Theses on Lebanon:
- It is obscene for our government to expend effort rescuing Canadians from a war zone while refusing to call for a ceasefire and working to achieve it. The same conditions threaten Lebanese civilians as menace ours. They are as human and as innocent as our own citizens, and we owe them a moral duty. If evacuation is urgently needed, then so is a ceasefire.
- It is obscene to demolish infrastructure such as power plants, roads, bridges or airports merely because they are used by those you are fighting. Infrastructure of that sort is the skeleton of civilized life, used by everyone. Why not bomb orchards, supermarkets and cows? Terrorists use them, too.
- An Israeli journalist told Peter Mansbridge that Israel wants to “solve” the Hezbollah problem for good and counts on the U.S. to let it do so. But, as is often acknowledged in Israel, the real aim is not a solution. It is to buy some time by destroying or degrading the other side for a while. That is all.
So, in 1982, Israel occupied Lebanon to solve the presence of the PLO. The PLO left and, shortly after, Hezbollah was created. By 2000, Hezbollah had driven Israel out. Now, at most, Israel will buy more time and something new will arise.
Similarly in Gaza. Israel helped create Hamas in the 1980s to undermine the PLO. Eventually, Hamas drove it from Gaza. Now, if it destroys Hamas, something will eventually replace it.
- Shimon Peres looked more ashen than usual, answering Larry King’s question on the violence of Israel’s response to Hezbollah, with, “Then why did they start it?” He seemed exhausted more than convinced, as if he has said this too often. There is no single answer to who started it. The answer will vary with the assumptions in the question. All philosophy students know that.
But for an answer that can lead to a better question, try Israeli columnist Gideon Levy, in Haaretz, who said the occupation started it, and all the odious unjustifiable violence on all sides flows from there because “there is no violence worse than the violence of the occupier, using force on an entire nation.” Surely he was writing as a Jew, not just as a journalist.
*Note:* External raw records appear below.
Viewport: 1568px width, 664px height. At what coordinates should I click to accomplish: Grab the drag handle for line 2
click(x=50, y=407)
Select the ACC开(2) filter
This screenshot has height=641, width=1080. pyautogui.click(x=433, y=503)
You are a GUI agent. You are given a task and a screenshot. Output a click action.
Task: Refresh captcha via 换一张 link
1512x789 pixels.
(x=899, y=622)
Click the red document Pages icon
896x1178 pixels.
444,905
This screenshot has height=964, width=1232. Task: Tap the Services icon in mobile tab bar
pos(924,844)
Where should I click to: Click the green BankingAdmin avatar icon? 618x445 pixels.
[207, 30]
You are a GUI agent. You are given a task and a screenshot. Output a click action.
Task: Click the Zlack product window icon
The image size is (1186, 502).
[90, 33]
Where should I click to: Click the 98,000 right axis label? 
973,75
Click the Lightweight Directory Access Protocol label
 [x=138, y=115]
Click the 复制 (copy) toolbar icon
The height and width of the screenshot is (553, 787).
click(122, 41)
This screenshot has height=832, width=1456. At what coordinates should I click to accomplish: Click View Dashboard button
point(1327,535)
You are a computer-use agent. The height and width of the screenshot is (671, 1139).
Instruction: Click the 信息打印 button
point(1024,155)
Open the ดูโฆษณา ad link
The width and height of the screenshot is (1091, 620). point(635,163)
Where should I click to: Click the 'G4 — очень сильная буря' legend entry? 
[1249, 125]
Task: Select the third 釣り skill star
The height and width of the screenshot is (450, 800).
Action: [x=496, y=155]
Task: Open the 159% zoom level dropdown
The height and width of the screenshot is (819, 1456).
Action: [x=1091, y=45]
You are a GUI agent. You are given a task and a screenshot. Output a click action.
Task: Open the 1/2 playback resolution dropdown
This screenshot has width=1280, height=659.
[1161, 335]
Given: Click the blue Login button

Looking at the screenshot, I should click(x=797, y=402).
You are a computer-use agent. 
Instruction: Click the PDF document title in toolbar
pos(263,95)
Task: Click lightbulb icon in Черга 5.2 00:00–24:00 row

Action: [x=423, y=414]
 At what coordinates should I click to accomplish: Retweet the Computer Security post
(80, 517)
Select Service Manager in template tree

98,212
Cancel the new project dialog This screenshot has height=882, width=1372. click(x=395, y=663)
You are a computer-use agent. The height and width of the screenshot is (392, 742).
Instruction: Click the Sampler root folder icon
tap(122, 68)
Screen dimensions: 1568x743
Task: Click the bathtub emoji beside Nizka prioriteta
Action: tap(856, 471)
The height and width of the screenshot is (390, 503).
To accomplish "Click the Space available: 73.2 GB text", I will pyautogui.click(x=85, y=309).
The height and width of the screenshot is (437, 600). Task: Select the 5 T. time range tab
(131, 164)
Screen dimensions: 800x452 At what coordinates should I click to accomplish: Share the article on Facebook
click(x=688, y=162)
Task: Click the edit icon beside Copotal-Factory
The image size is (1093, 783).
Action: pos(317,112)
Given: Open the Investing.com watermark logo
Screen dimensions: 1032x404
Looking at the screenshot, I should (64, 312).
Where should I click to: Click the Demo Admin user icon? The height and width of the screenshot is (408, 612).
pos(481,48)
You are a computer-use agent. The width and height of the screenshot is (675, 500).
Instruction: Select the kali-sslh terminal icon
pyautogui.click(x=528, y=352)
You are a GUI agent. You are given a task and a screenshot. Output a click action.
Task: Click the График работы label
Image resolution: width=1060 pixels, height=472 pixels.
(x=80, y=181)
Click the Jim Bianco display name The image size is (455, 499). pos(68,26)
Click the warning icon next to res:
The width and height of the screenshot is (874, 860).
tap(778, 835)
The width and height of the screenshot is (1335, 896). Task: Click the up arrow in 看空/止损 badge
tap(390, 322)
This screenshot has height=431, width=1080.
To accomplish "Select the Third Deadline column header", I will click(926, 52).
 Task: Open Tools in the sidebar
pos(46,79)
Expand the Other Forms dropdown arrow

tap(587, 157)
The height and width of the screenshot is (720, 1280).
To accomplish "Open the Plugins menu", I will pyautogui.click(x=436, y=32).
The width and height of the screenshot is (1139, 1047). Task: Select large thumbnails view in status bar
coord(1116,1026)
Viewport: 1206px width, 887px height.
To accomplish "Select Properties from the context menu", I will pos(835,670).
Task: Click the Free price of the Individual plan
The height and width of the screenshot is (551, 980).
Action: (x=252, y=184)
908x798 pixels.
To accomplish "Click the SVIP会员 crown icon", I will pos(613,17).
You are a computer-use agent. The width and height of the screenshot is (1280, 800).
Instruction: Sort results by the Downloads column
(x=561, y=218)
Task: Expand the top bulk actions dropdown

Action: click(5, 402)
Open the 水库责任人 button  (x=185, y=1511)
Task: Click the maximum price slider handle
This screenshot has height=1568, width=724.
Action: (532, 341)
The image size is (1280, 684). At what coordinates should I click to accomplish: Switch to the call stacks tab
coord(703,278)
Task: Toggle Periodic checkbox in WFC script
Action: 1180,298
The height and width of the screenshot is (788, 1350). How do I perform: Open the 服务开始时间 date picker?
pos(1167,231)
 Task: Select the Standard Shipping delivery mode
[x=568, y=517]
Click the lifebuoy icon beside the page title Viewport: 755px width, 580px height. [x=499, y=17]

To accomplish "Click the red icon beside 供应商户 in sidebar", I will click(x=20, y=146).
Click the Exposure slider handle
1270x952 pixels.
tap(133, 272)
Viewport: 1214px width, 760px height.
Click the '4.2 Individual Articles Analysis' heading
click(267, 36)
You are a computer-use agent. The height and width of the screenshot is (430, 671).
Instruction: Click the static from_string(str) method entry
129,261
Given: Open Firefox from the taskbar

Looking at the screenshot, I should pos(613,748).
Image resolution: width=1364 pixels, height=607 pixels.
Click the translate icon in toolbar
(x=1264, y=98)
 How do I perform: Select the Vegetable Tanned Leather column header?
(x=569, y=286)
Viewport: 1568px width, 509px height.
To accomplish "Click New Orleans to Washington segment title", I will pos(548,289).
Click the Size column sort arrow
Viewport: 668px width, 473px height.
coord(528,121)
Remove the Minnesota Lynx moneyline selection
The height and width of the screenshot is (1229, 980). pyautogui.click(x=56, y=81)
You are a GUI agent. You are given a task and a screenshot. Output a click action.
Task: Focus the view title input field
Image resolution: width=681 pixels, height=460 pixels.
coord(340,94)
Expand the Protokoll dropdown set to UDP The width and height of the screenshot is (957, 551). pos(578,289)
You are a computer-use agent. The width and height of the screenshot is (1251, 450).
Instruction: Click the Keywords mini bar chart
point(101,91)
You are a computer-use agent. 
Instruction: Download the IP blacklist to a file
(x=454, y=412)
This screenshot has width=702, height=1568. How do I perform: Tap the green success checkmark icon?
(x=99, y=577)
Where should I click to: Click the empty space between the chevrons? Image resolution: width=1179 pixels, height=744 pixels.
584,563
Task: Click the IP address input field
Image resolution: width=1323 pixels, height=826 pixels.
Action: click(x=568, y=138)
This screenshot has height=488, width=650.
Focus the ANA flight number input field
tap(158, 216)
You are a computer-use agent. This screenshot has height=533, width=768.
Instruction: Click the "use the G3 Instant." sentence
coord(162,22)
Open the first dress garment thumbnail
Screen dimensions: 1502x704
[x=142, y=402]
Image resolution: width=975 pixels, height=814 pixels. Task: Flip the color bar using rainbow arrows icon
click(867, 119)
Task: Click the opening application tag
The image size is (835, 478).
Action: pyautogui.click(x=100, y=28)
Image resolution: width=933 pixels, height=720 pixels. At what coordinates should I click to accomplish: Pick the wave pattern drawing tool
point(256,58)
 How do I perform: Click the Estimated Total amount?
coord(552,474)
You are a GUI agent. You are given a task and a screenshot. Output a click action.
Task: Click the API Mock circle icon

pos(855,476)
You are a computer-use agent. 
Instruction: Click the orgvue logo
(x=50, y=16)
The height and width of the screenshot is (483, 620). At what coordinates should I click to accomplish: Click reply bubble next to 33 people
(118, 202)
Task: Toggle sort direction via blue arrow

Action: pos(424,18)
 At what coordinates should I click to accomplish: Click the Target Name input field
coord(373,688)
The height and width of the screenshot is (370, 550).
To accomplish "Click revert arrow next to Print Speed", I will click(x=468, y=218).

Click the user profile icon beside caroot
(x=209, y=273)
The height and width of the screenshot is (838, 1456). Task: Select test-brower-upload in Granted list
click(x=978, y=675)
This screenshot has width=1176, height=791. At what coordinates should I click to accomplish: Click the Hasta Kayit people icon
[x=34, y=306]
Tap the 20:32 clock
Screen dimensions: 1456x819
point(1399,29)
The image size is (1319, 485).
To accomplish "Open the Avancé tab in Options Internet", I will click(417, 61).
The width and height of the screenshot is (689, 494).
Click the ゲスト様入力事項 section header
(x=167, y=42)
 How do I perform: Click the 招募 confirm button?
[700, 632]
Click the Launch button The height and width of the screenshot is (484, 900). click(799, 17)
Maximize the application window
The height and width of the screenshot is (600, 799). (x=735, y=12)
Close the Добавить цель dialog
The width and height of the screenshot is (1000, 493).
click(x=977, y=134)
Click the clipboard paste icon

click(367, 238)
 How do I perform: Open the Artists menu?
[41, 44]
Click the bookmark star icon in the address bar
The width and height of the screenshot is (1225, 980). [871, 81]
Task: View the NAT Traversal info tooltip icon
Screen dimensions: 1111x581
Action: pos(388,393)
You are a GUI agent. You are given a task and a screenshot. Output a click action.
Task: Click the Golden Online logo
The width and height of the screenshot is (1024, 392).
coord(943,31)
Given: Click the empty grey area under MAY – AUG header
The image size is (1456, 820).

- George Bush revealed himself over an open mike when he said: “See, the irony is that what they need to do is get Syria to get Hezbollah to stop doing that shit, and it’s over.” To him, nothing counts except the true agenda (versus the public rhetoric) of those with power, especially state power.
Now, doubtless, Iran and Syria have their agendas for Hezbollah, and Hezbollah’s leaders have their own. But there is also a role played by the feelings of ordinary people, especially their sense of solidarity with their beleaguered brethren, as Arabs and Muslims tend to feel for Palestinians. It is the same sense that leads Jews elsewhere to identify with and support Israel. Without that force, it is hard to imagine Hezbollah acting as it did.
- Stephen Harper has behaved ideologically, in this sense: When the outbreak began, he reacted according to his ideological preconceptions about the Mideast; he supported Israel as being provoked and measured. When a Canadian family died under Israeli fire, he did not allow that event to modify anything in his response. He did not ask what they did to merit their fate, nor what measured objective their deaths served. Reality was irrelevant.
- What matters now in the Mideast is not who is right, or why they feel right. What matters is who has the might to impose their notion of right. The bloody individual carnage inflicted by Israel’s foes has never been commensurate with the vast damage inflicted by Israel on Palestinian and Lebanese society over generations.
Spiderman may think that with great power goes great responsibility. But it is hard to imagine anyone who, like Israel, feels deeply menaced and morally justified, not using the power they have. In that case, great responsibility falls on those who endow them with that power, particularly the U.S. It is criminal to create a huge imbalance of power in a fragile situation. It is criminally negligent to then stand back and refuse to seriously try to moderate its use. But that is where I began.